Fountain (Tote Hughes) starts with columnist Pinson Charfo waking to find a note addressed to someone else in his bed. His week goes downhill from there, in a manner resembling a more coherent Firesign Theater episode, or a less coherent version of the Scorsese film “After Hours”. This slipstream story has the logic of a stressful dream and ends like a dream dissolving. The only comparable SF work I can recall is Damon Knight’s Humpty Dumpty: An Oval. Like that strange novel, Fountain has its amusing moments but may not leave a firm impression on you.
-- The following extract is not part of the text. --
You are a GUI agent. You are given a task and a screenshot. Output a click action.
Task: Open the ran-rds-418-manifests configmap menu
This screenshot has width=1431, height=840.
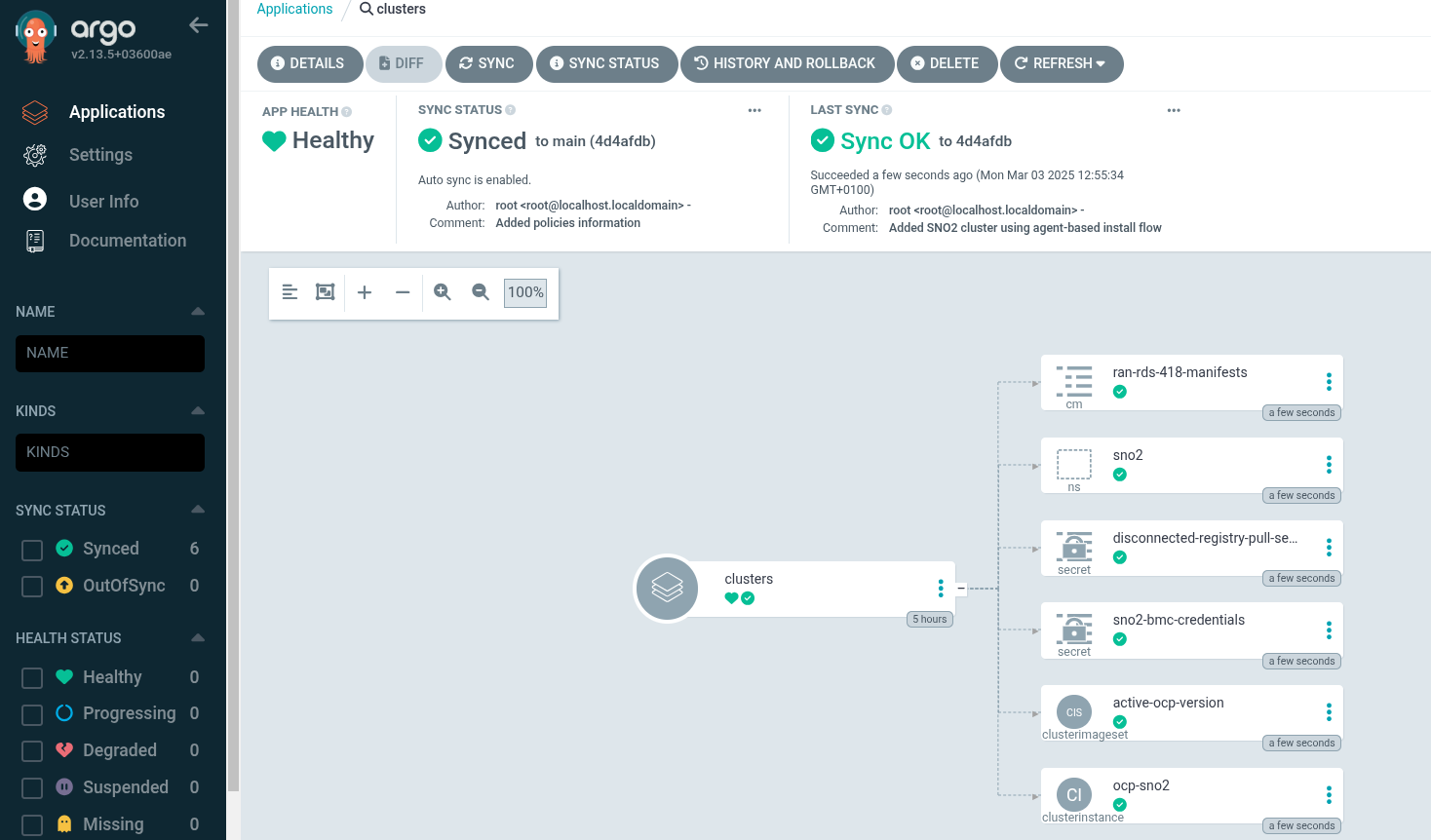tap(1329, 381)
Meet Me in the Future is a collection of Kameron Hurley short stories. Several of the tales were early takes on what would become novels (“Warped Passages” appears to be a precursor to The Stars Are Legion and “The Light Brigade” became the novel of the same name with modifications to the plot). Some, like “Enyo-Enyo”, about a galactic voyager caught in a time loop, are science fictional horror. Most have at least some horror element tied to the frequent appearance of biologically based technology (grossly organic living spaceships, weaponized plagues, poisonous plants, etc.). Many portray social systems completely at odds with ours–for instance, in “The Red Secretary”, soldiers returning from war are scheduled to voluntarily incinerate themselves to prevent their murderous experiences from bleeding out into society at large. No protagonists are gorgeous, sex is sex and not romance, and war is bloody and wholly without glory. Plots and character behaviors don’t always make sense, but the urgent writing carries you through in spite of that.
I got to read an ARC of “Black Sun” by Rebecca Roanhorse! And, let me tell you all the book went way beyond my expectations! Unlike her “Sixth World” series, which is urban fantasy, “Black Sun” is the first book in a historical fantasy trilogy based on Pre-Columbian American folklore. The book will be released in October and I strongly recommend it!!!
White Rage by Carol Anderson, a bracing, essential history of white backlash against Black gains towards political equality in America from Reconstruction to present day. If this were fiction, these could still be incredible stories in some alternative universe in which decent people are in a constant struggle against a morally complex empire haunted by sterling ideals but committed to violence. But they’re all true, and it’s equally incredible that Americans aren’t universally familiar with them.
I had a really good reading month.The Starless Sea by Erin Morgenstern, A Memory called Empire by Arkady Martine, and The Winter of the Witch by Katherine Arden are at the top of my list for the month.
NoneofyoruBusiness, if you live in the USA, you win a book of your choice from our stacks.